UPDATE 1-OpenX launches new online ad marketplace
(Adds background on advertising market)
LONDON, April 16 (Reuters) - Technology start-up OpenX launched an online ad marketplace for smaller Web publishers on Thursday designed to be an alternative to offerings from Google (GOOG.O), Microsoft (MSFT.O), Yahoo (YHOO.O) and AOL (TWX.N).
OpenX Market aims to make it easier for advertisers to find smaller Web publishers as the number of sites run by individuals and small organisations with niche audiences balloons, and to help those small publishers maximise their advertising revenues.
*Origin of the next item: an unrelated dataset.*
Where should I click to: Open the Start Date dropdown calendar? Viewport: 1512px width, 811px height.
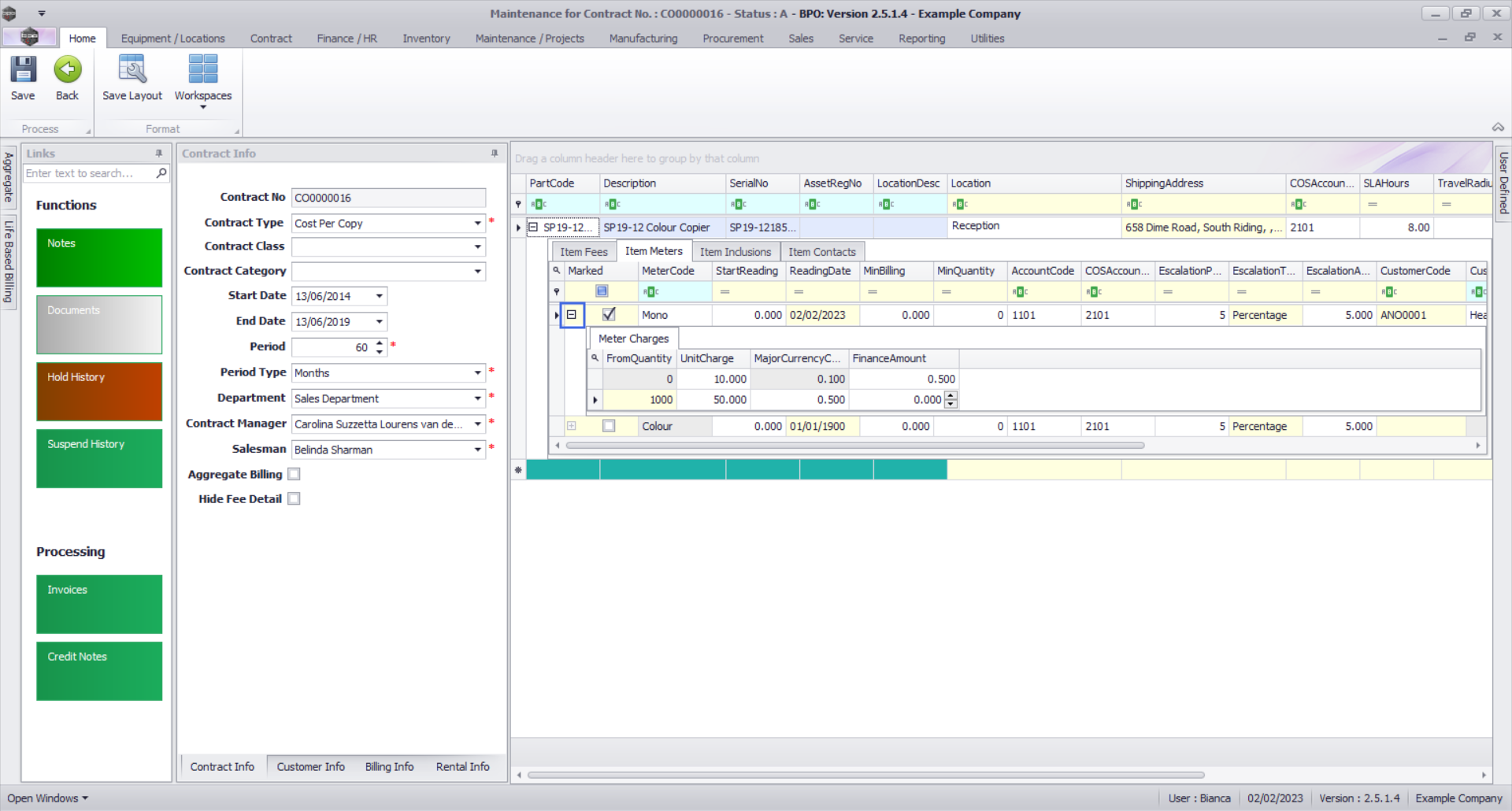(x=379, y=296)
OpenX, backed by Index Ventures and Accel Partners, runs more than 300 billion page impressions a month through its software from a network of about 150,000 websites, putting it in the league of the likes of Google's DoubleClick in terms of volume.
Google bought DoubleClick for $3.1 billion in 2007, part of a multi-billion-dollar wave of ad-server company acquisitions that included Microsoft buying aQuantive, AOL buying Adtech and WPP (WPP.L) buying 24/7 Real Media.
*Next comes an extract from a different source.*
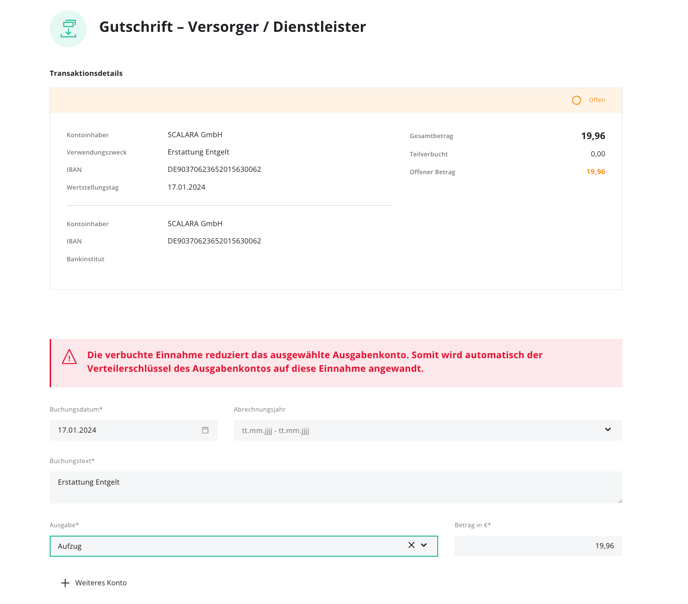The height and width of the screenshot is (604, 688).
Task: Click the orange Offen status circle
Action: click(x=577, y=100)

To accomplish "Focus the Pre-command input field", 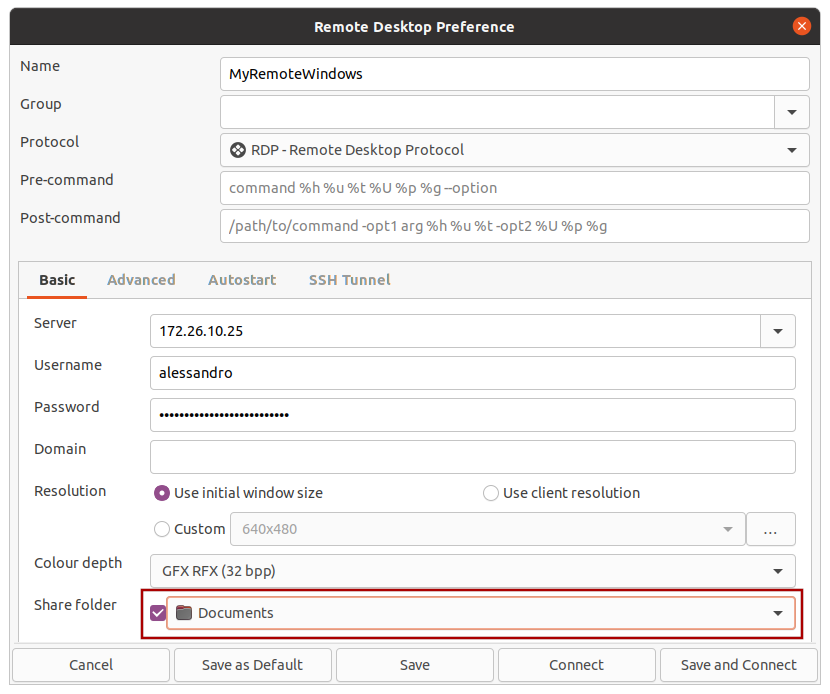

"Now the space is very concentrated, which makes it really good for us to be an independent option in the market," OpenX's Chief Executive Tim Cadogan told Reuters.
Cadogan, an industry veteran who formerly ran Yahoo's search business, said OpenX's open-source software that publishers can easily customise was another attraction.
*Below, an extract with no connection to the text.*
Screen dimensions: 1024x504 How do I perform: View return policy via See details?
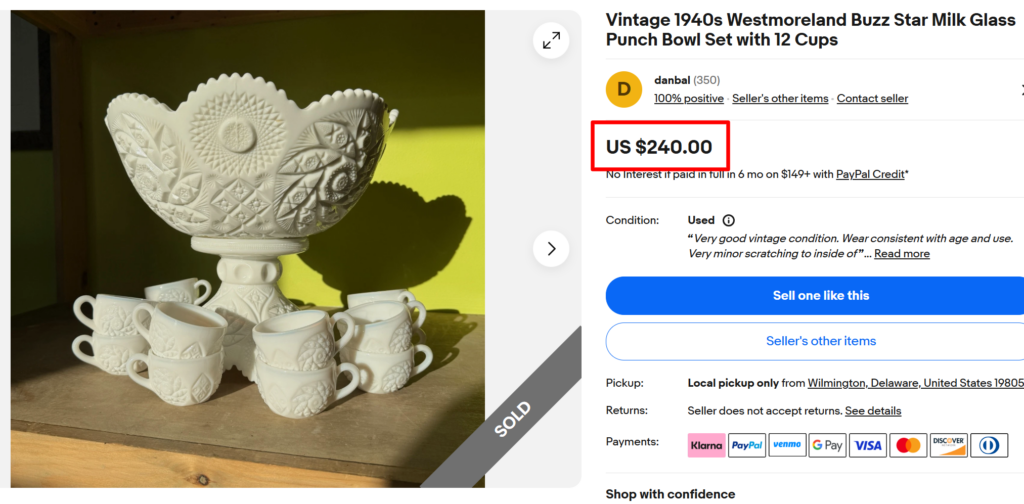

OpenX's new platform stages real-time auctions for online advertising spots, allowing publishers to take advantage of higher bids until the last second. It is likely to appeal most to small publishers, but scalable for large enterprises too.
The Internet is the only medium expected to attract higher advertising revenues this year -- although growth is slowing -- as most companies slash discretionary spending on activities such as marketing to cope with the economic downturn.
In a report released this week, media agency ZenithOptimedia forecast that global advertising spending would fall 6.9 percent this year, but spending on Internet advertising would rise 8.6 percent, down from 20.9 percent growth in 2008.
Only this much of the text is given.